11/15

November 15, 2013 at 9:43 pm (Uncategorized)

I have been having terrible writers block. I’m sure you could tell by the lack of writing over the past couple months. I sit down to write, to say something, but the words don’t come out. I think a lot of the problem is that my mind has been consumed with other things (work, football, running, books, life, etc) and when I sit down to write nothing comes out. Writing this, right now, is painful, and all I’m doing is talking about how I CAN’T WRITE. 

It is my thinking that a large part of the issue is that I don’t always write for me, as much as I try to. I try to write what I think other people will like, what they will find interesting, what won’t embarrass me, or what have you. I try to strike this balance between being honest and open and not letting the world see everything I’m feeling. If you want to write, that’s not really a luxury you can usually afford.

So I guess I’ll just write and we can see what happens. 

 

I am sitting alone in my bed at 9:30pm on a Friday night, which is not a place I like to be. I’ve texted a few friends about hanging out or doing something, but the response has been lukewarm or nonexistent and frankly it’s been a long week so I haven’t pushed the issue. So I watched a couple episodes of Arrested Development, browsed Reddit, and generally felt somewhat sorry for myself. It’s not a place I like being in, but at times I feel seized by a dramatic inaction. All I am capable of is just sitting here and reading or playing on the computer. It is times like these in which I wish someone would give me a call to act, to do, to go on an adventure. How can anyone, know, though? I’m just sitting here. The adventures we have are the adventures we make for ourselves.

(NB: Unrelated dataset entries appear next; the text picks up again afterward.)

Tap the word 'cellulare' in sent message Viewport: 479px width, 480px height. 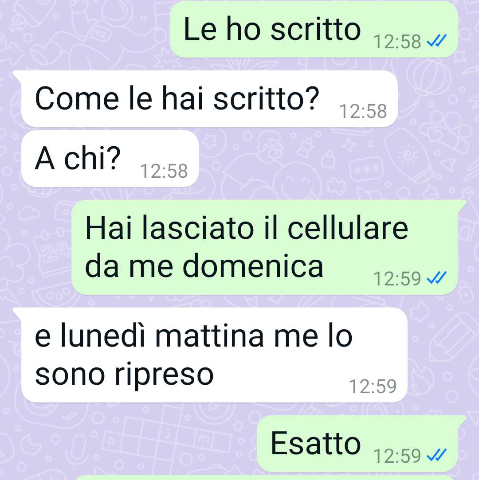pos(348,228)
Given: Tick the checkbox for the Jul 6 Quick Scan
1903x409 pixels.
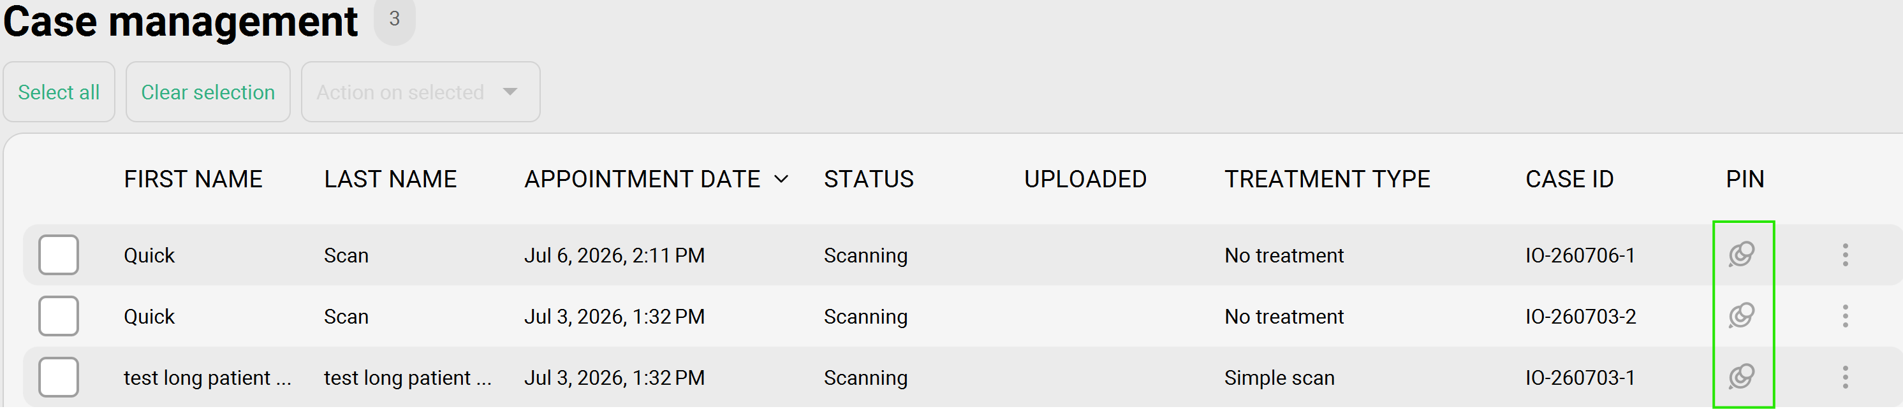Looking at the screenshot, I should pos(58,255).
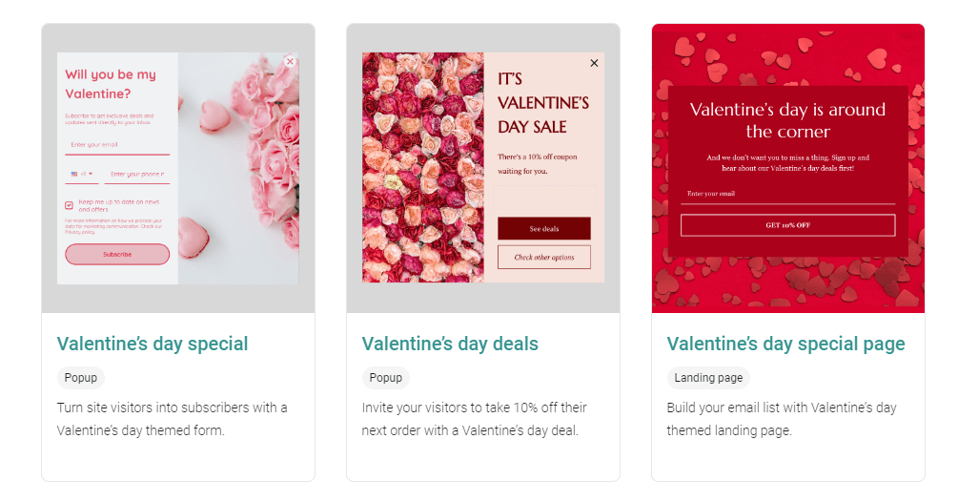The width and height of the screenshot is (958, 502).
Task: Click the phone number input field
Action: coord(137,175)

I will say, though, that there is something peaceful about laying in bed just listening to music. I can let it wash over me and do its thing. It helps me sort through my emotions. Running does it too, but I wouldn’t be surprised if much of that comes from the fact that I listen to music while I run. I have been conflicted lately–about my emotions, about my prospects for the future, about women, you name it. Really about everything. It’s tough because I feel like I don’t have a good outlet for all my frustration. I’m trying to figure out the best way to deal with the fact that I am not where I want to be yet, and the fact that fear is sometimes a bit paralyzing. 

I have a hard time distinguishing at times between the confidence that is mine and the confidence I project. Then sometimes it all goes away and I wonder if it’s not real at all, if I’m destined to become a deadbeat, if it’s genetic and I can’t do anything about it. I pull myself out each time, but it can be dark at times. I don’t want to complain, I have it pretty good. November is the month we’re thankful, right? A good sentiment but I feel that the idea is limiting in terms of being grateful the rest of the year. I don’t dislike it, it just would be nice if we could use it as a springboard instead of as a closed area.